Task prompt:
Format each of the lines below as one string in a JSON list, skipping blank lines and omitting the pictures.

Records shown:
▼

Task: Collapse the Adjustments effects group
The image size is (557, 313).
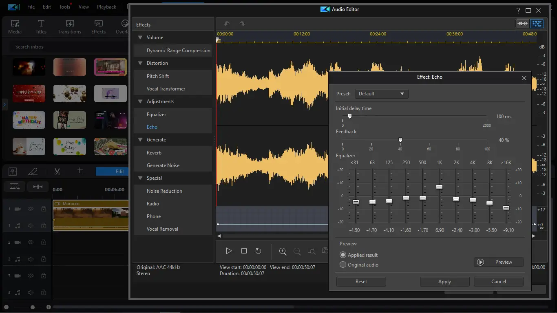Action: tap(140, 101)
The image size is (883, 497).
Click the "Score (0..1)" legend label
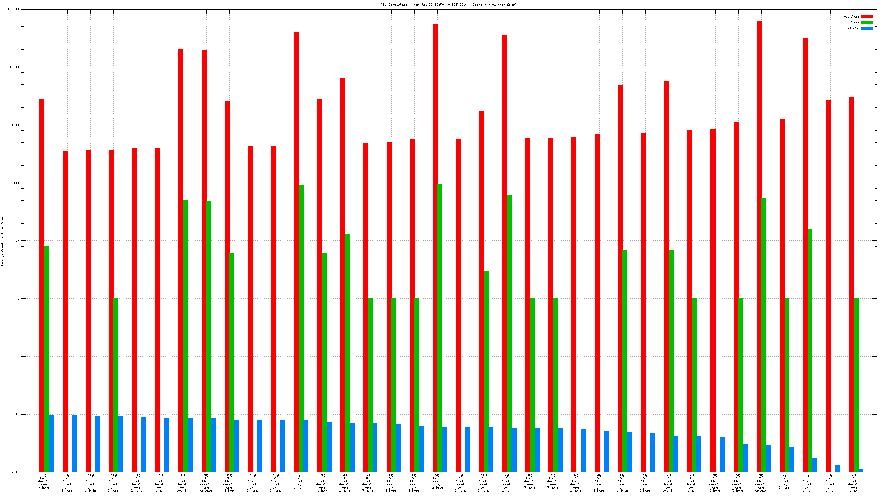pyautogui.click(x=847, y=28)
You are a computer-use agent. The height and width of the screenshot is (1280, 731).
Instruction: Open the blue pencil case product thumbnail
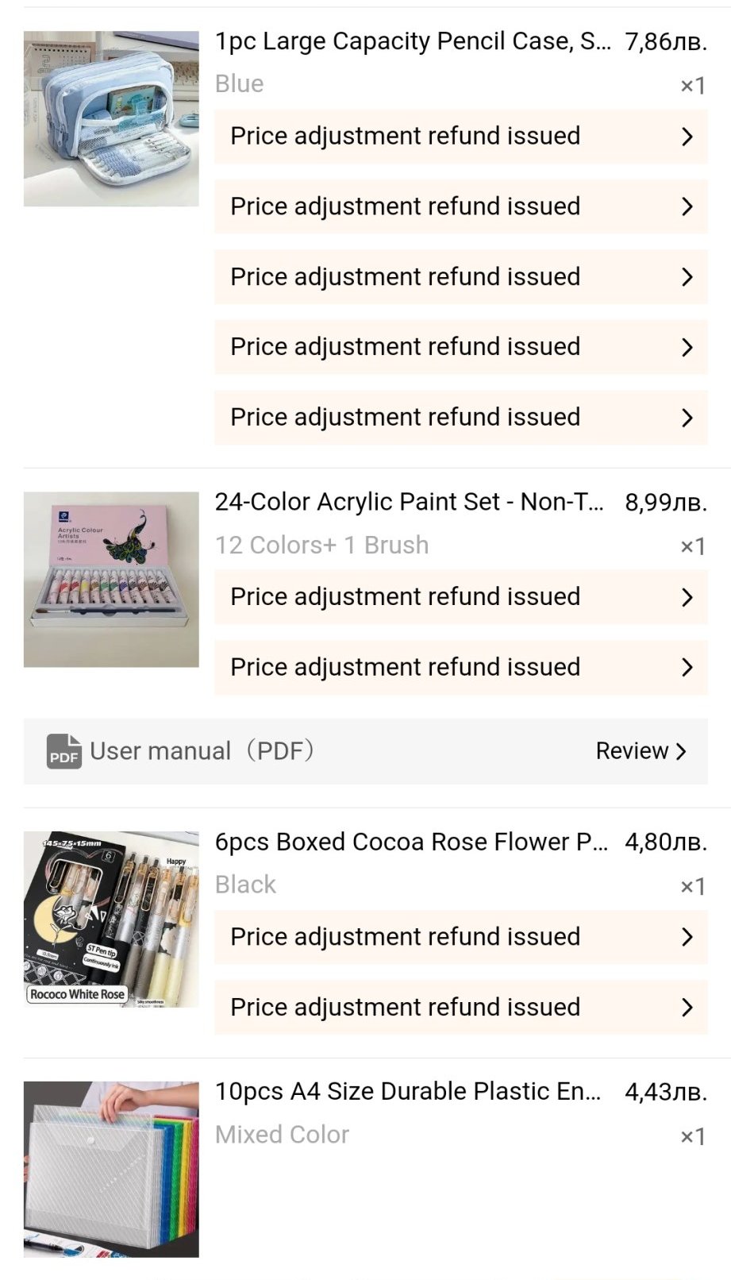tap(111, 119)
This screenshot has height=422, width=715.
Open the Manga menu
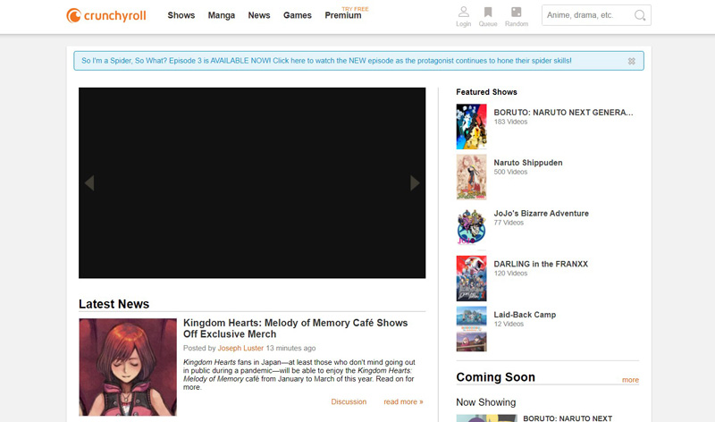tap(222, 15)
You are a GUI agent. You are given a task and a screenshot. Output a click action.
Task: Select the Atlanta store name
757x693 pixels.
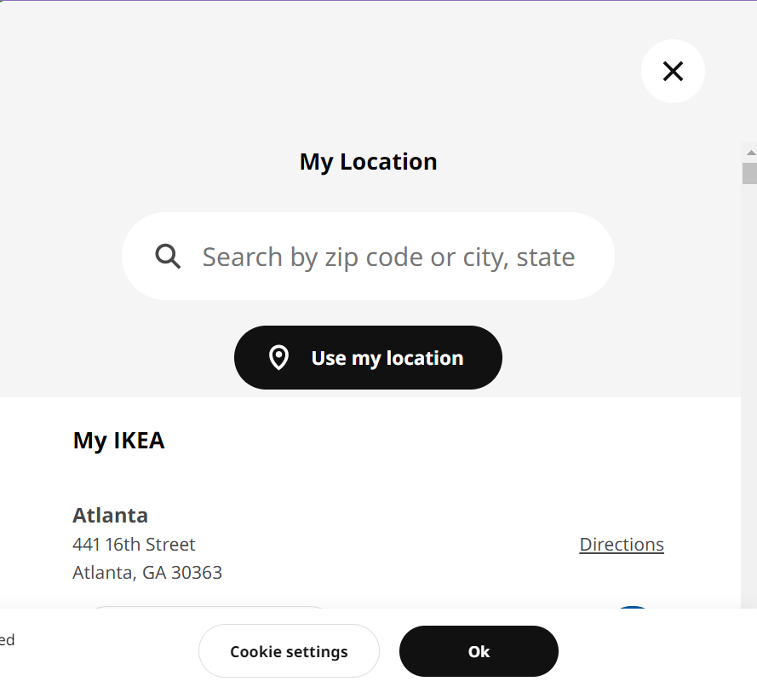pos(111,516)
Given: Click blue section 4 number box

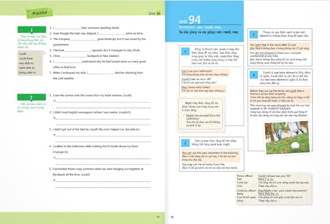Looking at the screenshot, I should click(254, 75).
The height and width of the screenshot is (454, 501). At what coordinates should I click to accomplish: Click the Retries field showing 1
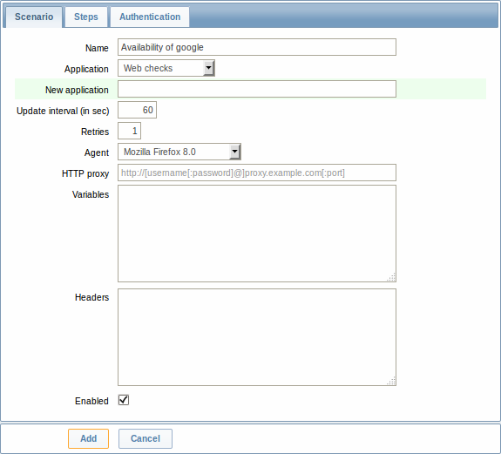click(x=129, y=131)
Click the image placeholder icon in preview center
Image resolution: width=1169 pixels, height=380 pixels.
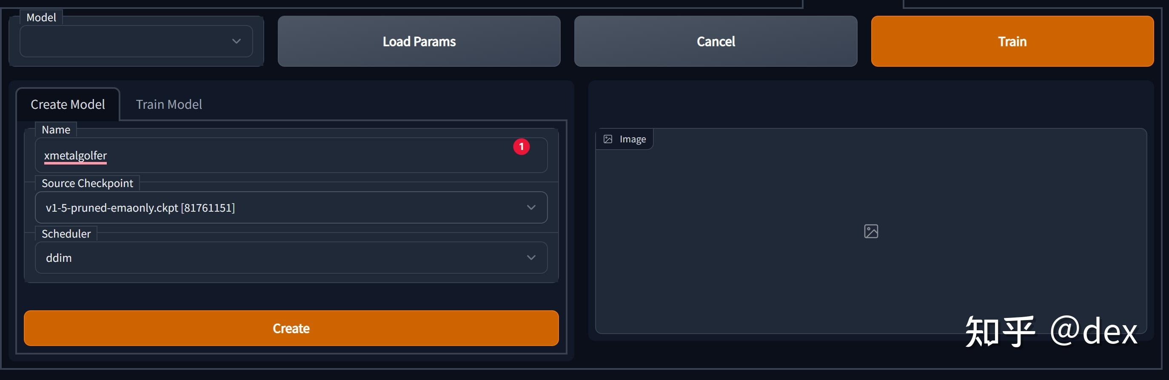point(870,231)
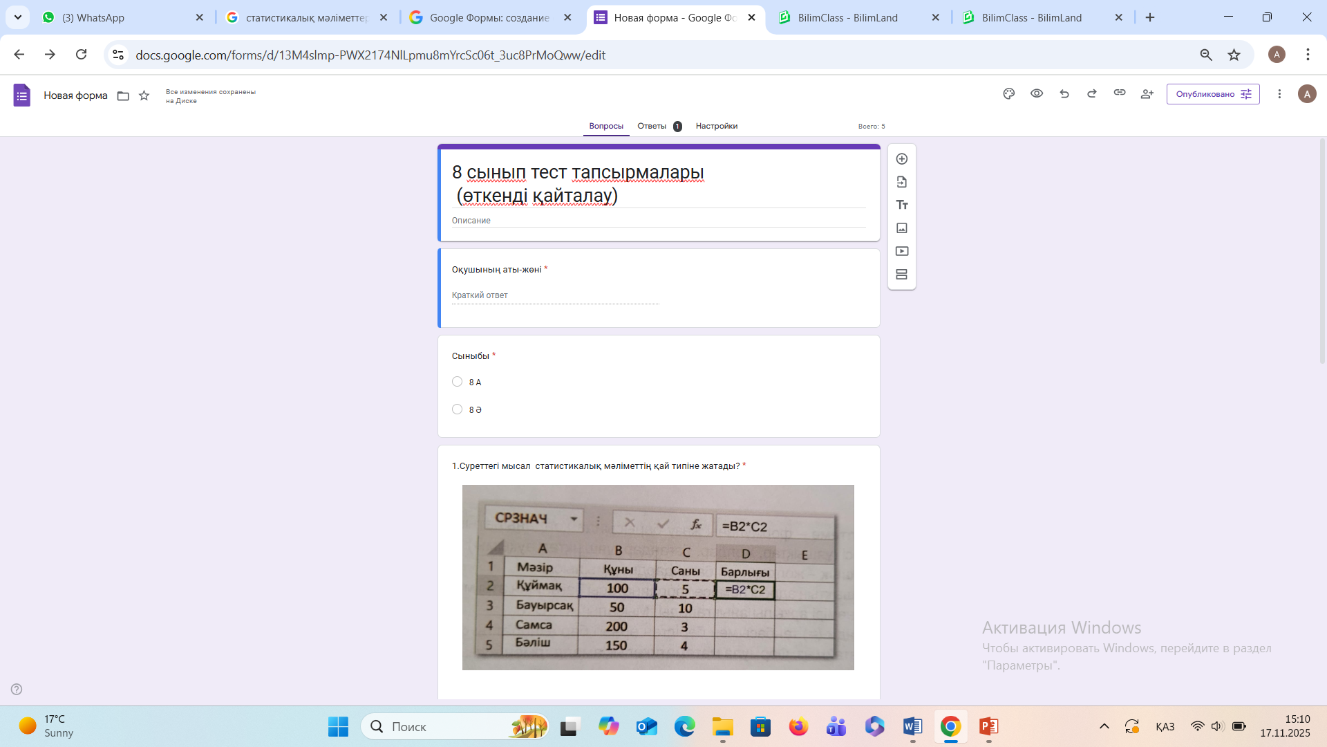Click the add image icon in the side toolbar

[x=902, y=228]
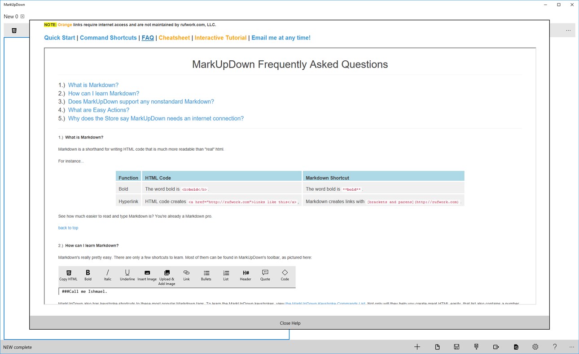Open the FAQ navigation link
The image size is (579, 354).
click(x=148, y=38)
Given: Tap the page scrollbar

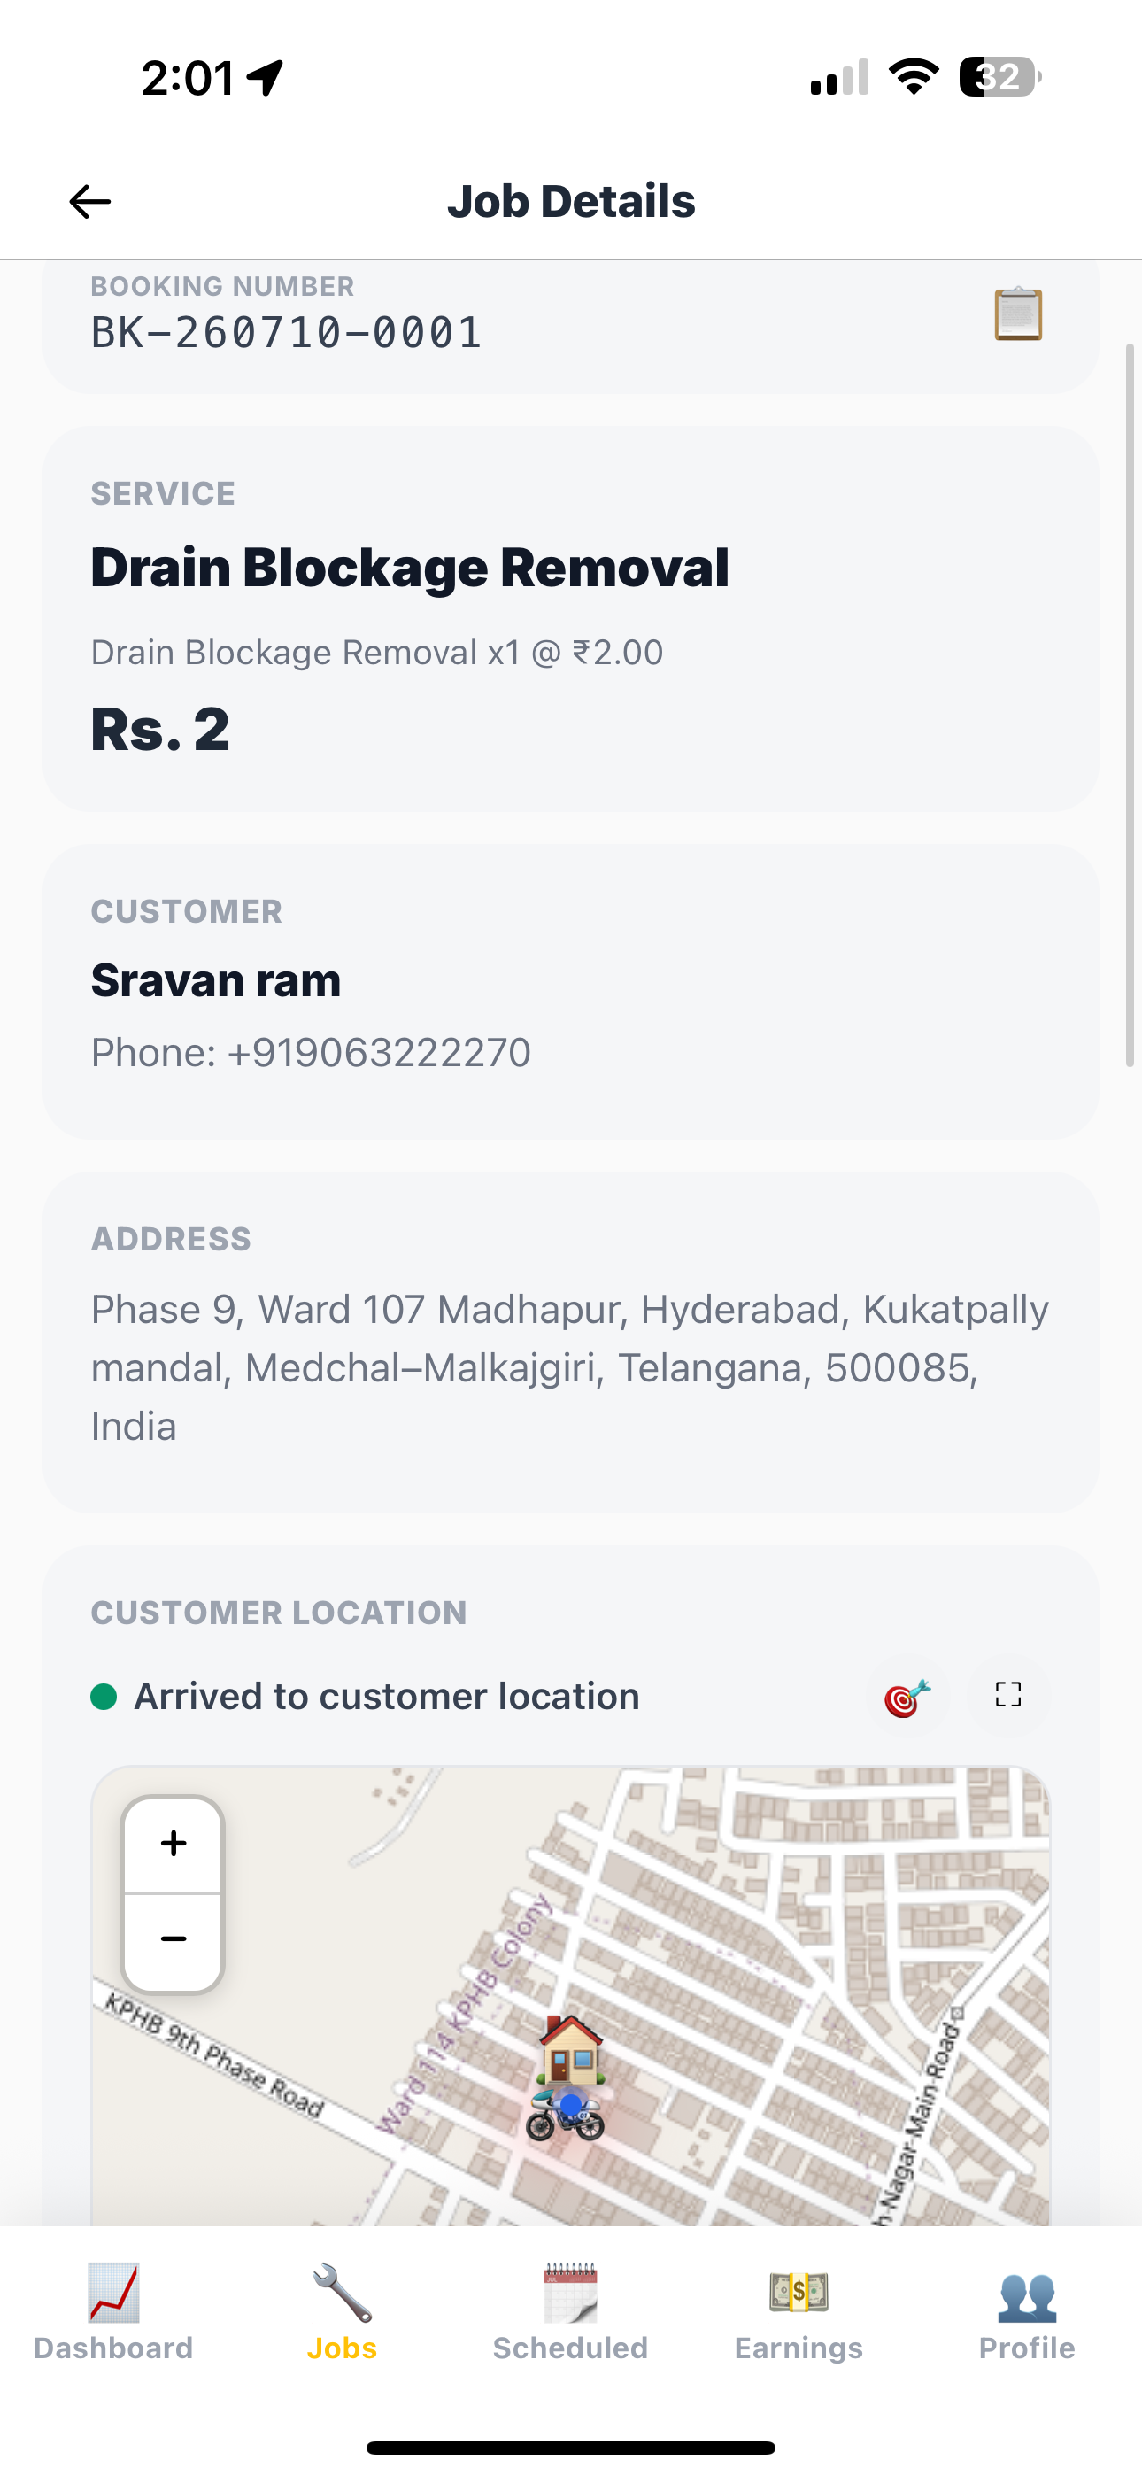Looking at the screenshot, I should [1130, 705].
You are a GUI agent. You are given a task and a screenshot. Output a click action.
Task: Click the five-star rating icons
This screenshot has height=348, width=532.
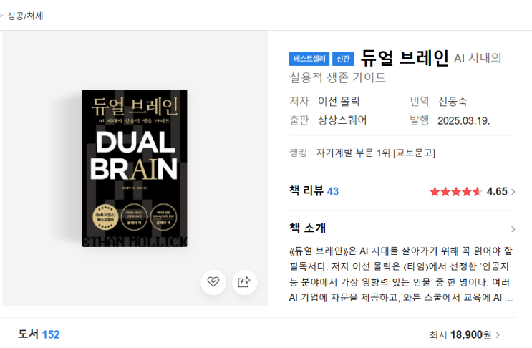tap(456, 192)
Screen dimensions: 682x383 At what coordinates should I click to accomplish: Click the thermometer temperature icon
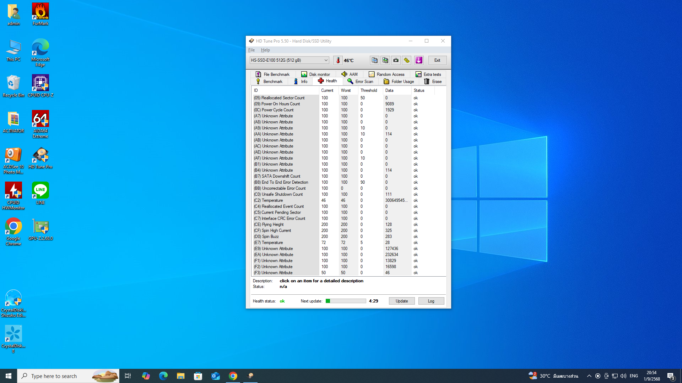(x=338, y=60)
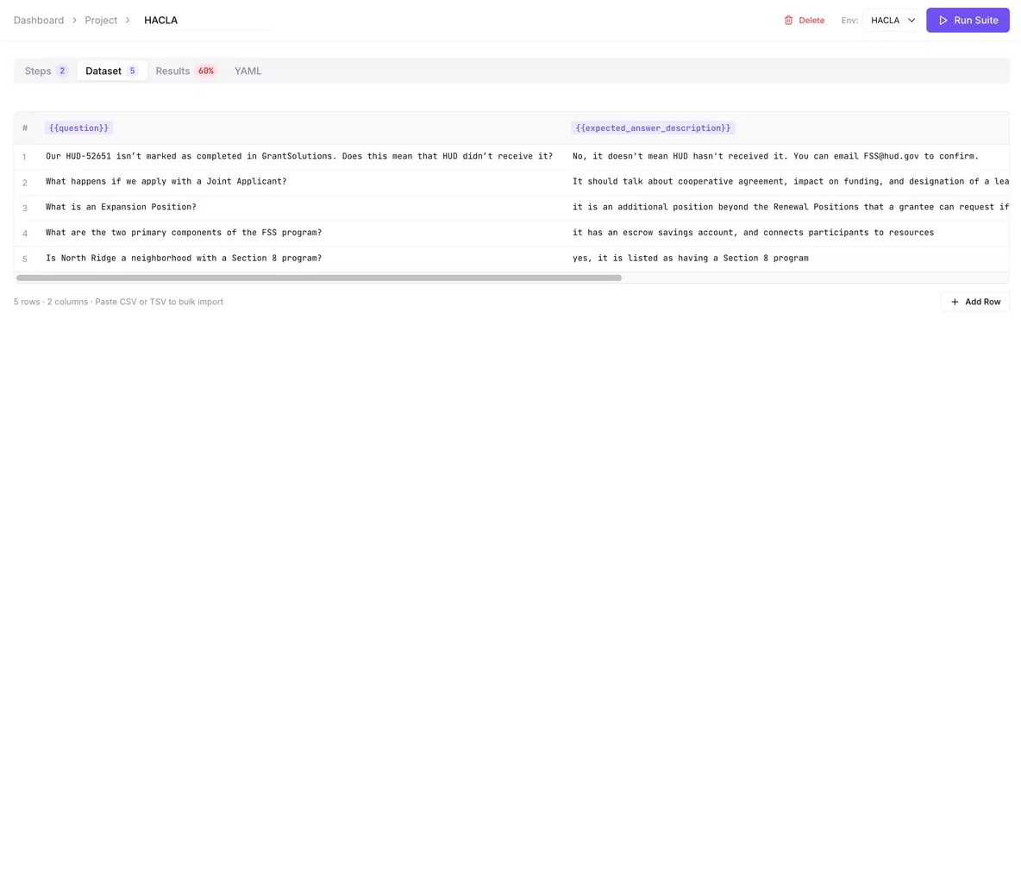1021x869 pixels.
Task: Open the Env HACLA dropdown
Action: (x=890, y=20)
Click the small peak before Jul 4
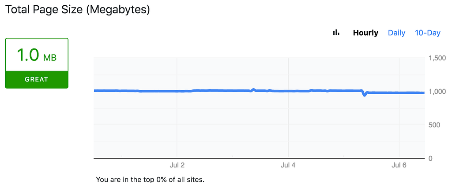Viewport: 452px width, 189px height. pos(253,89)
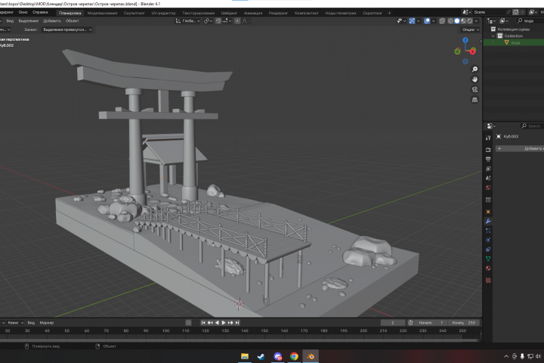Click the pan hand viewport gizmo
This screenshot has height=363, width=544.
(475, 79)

▲

Correct answer:
[
  "Task: Collapse the Adjustments effects group",
  "The image size is (557, 313).",
  "Action: tap(140, 101)",
  "The image size is (883, 497).",
  "Click the \"Score (0..1)\" legend label",
  "pyautogui.click(x=847, y=28)",
  "You are a computer-use agent. The height and width of the screenshot is (1280, 731).",
  "Instruction: Open the blue pencil case product thumbnail",
  "tap(111, 119)",
  "This screenshot has height=422, width=715.",
  "Open the Manga menu",
  "tap(222, 15)",
  "You are a GUI agent. You are given a task and a screenshot. Output a click action.",
  "Task: Select the Atlanta store name",
  "757x693 pixels.",
  "pos(111,516)",
  "Given: Click blue section 4 number box",
  "Looking at the screenshot, I should click(254, 75).",
  "The height and width of the screenshot is (454, 501). At what coordinates should I click to accomplish: Click the Retries field showing 1",
  "click(x=129, y=131)",
  "Click the image placeholder icon in preview center",
  "Image resolution: width=1169 pixels, height=380 pixels.",
  "point(870,231)",
  "Click the add image icon in the side toolbar",
  "[x=902, y=228]",
  "Open the FAQ navigation link",
  "The image size is (579, 354).",
  "click(x=148, y=38)",
  "Given: Tap the page scrollbar",
  "Looking at the screenshot, I should [1130, 705].",
  "You are a GUI agent. You are given a task and a screenshot. Output a click action.",
  "Task: Click the five-star rating icons",
  "This screenshot has height=348, width=532.",
  "tap(456, 192)",
  "Screen dimensions: 682x383 At what coordinates should I click to accomplish: Click the thermometer temperature icon",
  "(x=338, y=60)",
  "1021x869 pixels.",
  "Task: Open the Env HACLA dropdown",
  "Action: (x=890, y=20)",
  "Click the small peak before Jul 4",
  "Viewport: 452px width, 189px height. pos(253,89)",
  "Click the pan hand viewport gizmo",
  "This screenshot has height=363, width=544.",
  "(475, 79)"
]